Smart contract-based public integrity auditing for cloud storage against malicious auditors

Abstract

Cloud storage, a vital component of cloud computing, faces significant challenges in ensuring data integrity, which hinders its widespread adoption. Public auditing models, which rely on third-party auditors (TPAs), have been developed to address these issues by offloading computation from users. However, maintaining the consistent trustworthiness of TPAs remains a major challenge, especially in preventing dishonest behaviors, such as collusion, procrastination, and forgery.
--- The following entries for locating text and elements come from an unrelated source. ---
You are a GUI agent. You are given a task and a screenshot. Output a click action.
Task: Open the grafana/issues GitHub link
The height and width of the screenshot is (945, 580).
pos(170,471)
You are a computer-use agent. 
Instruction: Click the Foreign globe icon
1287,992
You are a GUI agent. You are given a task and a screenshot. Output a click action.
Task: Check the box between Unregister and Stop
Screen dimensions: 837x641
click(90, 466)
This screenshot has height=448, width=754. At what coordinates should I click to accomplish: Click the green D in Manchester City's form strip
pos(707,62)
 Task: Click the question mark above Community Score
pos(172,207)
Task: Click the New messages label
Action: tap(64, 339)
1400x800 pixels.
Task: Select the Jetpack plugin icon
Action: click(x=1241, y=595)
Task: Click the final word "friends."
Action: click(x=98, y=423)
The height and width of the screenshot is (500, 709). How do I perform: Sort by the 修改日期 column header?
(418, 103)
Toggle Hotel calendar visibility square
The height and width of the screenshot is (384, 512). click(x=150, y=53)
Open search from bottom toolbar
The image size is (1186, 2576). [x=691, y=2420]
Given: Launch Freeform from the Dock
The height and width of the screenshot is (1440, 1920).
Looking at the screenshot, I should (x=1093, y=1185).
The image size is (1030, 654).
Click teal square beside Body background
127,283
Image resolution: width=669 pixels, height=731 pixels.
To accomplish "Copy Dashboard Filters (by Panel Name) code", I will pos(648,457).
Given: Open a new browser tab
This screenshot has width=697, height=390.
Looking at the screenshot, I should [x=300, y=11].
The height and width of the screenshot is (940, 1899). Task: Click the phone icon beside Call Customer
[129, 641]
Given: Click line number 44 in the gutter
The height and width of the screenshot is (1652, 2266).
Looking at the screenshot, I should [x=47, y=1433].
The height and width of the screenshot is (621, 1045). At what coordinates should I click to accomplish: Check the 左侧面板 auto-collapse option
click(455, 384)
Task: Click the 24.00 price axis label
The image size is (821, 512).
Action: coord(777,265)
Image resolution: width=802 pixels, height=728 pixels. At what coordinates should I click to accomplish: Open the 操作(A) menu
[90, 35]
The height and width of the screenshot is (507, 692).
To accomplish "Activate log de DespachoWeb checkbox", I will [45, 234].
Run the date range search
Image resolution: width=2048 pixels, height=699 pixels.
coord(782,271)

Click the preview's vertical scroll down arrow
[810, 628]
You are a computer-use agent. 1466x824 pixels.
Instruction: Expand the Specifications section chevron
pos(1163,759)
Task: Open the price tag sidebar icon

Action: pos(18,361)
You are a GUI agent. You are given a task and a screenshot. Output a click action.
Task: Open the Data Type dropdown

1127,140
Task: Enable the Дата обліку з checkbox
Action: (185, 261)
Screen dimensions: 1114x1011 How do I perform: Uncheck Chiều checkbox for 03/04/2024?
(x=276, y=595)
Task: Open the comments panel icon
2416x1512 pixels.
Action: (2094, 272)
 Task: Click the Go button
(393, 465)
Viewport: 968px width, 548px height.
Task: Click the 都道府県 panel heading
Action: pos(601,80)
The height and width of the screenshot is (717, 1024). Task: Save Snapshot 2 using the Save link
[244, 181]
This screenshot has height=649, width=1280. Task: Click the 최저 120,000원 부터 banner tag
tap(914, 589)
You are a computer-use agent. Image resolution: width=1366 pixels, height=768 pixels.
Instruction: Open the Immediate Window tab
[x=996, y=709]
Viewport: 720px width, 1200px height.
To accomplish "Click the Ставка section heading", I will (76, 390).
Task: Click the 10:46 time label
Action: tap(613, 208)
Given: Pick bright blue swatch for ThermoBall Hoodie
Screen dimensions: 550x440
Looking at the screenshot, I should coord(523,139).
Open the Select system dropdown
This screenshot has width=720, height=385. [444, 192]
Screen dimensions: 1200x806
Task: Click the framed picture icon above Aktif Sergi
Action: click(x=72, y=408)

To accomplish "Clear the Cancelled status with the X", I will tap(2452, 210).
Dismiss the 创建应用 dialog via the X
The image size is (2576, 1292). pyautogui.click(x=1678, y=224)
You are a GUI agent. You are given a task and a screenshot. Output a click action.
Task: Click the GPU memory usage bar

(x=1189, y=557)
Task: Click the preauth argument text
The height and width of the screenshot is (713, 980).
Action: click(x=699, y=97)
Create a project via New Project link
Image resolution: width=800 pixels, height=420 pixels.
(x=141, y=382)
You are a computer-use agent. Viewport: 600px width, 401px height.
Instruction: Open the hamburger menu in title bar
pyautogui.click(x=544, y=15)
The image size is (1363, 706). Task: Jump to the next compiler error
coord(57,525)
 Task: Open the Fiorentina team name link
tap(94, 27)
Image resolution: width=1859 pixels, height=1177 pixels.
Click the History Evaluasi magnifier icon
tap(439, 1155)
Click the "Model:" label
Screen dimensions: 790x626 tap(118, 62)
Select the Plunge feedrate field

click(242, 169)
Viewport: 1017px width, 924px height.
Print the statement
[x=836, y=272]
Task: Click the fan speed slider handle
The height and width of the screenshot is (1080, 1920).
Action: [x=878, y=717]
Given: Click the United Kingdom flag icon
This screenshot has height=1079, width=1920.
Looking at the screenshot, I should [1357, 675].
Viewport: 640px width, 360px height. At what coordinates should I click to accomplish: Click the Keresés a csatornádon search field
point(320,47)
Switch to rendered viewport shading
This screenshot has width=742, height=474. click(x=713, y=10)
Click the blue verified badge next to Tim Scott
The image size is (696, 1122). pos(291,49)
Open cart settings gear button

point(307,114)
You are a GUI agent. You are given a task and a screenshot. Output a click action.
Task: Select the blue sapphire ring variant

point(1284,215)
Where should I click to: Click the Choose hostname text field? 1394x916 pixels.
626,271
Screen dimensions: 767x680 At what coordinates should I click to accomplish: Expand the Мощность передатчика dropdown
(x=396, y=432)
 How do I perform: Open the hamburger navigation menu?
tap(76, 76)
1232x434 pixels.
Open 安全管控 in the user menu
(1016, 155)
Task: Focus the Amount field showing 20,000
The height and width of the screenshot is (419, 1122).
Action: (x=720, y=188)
In this paper, we propose a novel smart contract-based public integrity auditing scheme for cloud storage, introducing a transparent, non-black-box auditing process. This scheme adopts certificateless authentication, significantly reducing the overhead associated with traditional key management and certificate handling. To mitigate TPA dishonesty, we introduce a blockchain-based challenge generation algorithm and an auditing process preservation mechanism. The challenge algorithm ensures fair random sampling by leveraging blockchain’s immutability, reducing the risk of collusion between TPAs and cloud service providers (CSPs). The auditing process preservation mechanism prevents procrastination by recording task completion times and preserving metadata, ensuring full traceability and accountability. We also present a post-auditing validation mechanism that enhances the verifiability of auditing results, comprising two components: auditing computation proof, which verifies the correctness of computationally intensive steps, and auditing process replay, which replays the entire auditing using preserved metadata. Finally, we formally prove the security of our scheme and conduct a comprehensive performance comparison with existing solutions. The results demonstrate that our approach offers strong security, reduces computational overhead, and maintains comparable communication overhead to other schemes.